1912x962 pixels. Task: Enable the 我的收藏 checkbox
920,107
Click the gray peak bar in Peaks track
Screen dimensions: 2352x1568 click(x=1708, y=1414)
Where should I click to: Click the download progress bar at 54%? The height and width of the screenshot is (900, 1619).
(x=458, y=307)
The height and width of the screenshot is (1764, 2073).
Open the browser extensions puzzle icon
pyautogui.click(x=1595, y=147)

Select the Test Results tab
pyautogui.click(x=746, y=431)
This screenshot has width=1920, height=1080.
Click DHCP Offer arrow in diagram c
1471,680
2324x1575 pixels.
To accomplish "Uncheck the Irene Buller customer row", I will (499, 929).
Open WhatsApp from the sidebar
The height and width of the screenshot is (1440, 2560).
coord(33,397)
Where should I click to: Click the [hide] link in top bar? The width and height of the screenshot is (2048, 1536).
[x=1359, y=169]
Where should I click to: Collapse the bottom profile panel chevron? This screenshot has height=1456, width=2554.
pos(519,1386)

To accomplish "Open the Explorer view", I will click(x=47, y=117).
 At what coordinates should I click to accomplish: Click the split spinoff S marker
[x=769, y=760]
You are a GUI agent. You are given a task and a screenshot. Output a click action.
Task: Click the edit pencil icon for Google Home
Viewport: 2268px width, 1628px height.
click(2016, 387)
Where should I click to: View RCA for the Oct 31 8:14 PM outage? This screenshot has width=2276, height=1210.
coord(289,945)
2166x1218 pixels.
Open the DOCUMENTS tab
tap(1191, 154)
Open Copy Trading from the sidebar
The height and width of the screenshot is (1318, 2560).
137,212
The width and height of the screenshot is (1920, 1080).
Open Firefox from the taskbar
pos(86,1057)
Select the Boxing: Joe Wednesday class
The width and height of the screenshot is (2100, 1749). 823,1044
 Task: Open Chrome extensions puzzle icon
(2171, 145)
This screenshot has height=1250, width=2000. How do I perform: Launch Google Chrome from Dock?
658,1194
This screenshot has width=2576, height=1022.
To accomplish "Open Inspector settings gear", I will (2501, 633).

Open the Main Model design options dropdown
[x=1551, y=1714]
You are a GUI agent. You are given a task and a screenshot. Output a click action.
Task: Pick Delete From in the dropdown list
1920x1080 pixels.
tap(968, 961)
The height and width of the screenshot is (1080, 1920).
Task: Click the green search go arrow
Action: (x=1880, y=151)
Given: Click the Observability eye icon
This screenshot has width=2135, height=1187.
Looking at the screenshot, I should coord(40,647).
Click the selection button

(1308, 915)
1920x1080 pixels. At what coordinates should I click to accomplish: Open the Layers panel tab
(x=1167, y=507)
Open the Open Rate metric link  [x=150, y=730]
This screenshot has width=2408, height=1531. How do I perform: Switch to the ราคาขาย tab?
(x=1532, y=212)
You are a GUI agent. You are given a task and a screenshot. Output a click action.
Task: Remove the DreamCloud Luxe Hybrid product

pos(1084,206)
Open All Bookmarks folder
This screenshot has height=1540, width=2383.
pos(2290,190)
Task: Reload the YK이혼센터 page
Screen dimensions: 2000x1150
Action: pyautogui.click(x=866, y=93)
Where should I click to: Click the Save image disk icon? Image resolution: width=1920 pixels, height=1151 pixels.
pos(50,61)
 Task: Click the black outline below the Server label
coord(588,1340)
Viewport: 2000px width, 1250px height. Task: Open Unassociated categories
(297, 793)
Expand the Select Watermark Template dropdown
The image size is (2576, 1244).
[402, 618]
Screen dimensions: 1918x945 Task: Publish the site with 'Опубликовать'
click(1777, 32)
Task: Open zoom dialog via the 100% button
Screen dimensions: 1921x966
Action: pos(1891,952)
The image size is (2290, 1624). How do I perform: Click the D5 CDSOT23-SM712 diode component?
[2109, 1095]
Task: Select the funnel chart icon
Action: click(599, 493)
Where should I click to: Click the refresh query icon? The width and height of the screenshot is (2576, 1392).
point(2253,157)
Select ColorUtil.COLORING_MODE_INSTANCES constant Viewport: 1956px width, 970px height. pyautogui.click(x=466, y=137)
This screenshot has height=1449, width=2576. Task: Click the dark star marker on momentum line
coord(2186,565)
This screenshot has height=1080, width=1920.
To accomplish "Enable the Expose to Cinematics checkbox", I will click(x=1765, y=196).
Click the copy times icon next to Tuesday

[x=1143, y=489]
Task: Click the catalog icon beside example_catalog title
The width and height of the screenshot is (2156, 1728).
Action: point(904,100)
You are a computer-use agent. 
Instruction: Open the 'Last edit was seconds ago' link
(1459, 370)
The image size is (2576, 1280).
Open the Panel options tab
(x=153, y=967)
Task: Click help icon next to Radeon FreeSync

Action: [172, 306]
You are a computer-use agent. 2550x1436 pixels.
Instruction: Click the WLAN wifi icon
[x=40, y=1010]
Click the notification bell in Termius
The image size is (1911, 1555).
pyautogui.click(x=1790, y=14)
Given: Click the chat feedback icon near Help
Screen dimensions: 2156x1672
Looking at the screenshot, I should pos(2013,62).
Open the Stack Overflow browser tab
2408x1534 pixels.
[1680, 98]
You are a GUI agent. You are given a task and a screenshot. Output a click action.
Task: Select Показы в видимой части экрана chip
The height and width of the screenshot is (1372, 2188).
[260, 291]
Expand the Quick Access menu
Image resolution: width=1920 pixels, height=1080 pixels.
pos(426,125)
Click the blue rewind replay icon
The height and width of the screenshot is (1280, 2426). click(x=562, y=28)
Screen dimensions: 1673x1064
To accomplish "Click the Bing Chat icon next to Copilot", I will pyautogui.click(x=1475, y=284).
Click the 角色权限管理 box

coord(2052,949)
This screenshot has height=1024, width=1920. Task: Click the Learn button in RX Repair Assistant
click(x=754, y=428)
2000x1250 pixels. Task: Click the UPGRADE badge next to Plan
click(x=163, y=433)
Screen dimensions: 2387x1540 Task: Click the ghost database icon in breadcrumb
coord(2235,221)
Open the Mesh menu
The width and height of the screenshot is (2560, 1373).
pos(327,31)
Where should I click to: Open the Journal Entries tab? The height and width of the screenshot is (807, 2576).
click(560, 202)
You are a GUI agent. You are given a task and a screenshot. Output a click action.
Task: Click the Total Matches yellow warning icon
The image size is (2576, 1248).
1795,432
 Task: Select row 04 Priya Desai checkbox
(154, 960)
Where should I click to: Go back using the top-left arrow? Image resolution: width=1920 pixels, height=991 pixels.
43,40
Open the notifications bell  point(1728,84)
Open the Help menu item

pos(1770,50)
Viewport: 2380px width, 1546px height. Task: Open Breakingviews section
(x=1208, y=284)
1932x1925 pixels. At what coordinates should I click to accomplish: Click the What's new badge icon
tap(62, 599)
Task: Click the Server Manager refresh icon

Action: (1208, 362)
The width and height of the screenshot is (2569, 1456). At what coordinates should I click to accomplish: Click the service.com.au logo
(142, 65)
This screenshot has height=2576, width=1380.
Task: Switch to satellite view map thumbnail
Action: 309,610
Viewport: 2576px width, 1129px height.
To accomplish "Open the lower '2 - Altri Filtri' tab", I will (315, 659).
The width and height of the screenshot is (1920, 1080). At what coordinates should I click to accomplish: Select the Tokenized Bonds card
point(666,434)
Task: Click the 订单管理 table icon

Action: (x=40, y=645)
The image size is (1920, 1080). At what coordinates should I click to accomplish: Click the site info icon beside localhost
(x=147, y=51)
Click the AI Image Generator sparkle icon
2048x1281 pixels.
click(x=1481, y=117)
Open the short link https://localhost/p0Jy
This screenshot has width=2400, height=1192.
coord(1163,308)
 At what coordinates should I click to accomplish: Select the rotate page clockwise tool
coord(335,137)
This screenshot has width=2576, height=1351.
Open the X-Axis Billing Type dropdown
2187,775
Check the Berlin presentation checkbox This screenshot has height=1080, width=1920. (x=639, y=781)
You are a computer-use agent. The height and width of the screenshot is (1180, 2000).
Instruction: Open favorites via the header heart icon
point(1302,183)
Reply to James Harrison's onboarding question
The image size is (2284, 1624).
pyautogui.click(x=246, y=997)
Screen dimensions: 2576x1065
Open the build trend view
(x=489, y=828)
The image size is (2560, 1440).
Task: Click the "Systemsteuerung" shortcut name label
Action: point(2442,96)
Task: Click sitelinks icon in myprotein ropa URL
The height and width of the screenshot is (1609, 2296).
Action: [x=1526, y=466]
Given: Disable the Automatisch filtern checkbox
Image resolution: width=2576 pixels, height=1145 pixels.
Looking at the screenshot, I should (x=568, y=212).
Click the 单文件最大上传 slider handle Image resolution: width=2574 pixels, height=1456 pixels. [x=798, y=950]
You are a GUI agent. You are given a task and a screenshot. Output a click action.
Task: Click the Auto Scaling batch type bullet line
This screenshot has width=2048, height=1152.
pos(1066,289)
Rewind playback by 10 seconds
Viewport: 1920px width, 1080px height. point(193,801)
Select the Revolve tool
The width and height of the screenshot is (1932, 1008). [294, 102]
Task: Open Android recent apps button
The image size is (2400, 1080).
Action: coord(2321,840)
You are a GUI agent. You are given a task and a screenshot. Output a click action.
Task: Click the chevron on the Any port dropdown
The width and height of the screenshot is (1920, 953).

» Directions: Only lines of the data holding the word "computer" go in the answer. Please copy each of them.

» Answer to this exercise:
You are a computer-use agent. 
You are a computer-use agent. 2550x1436 pixels.
You are a computer-use agent. The height and width of the screenshot is (1180, 2000).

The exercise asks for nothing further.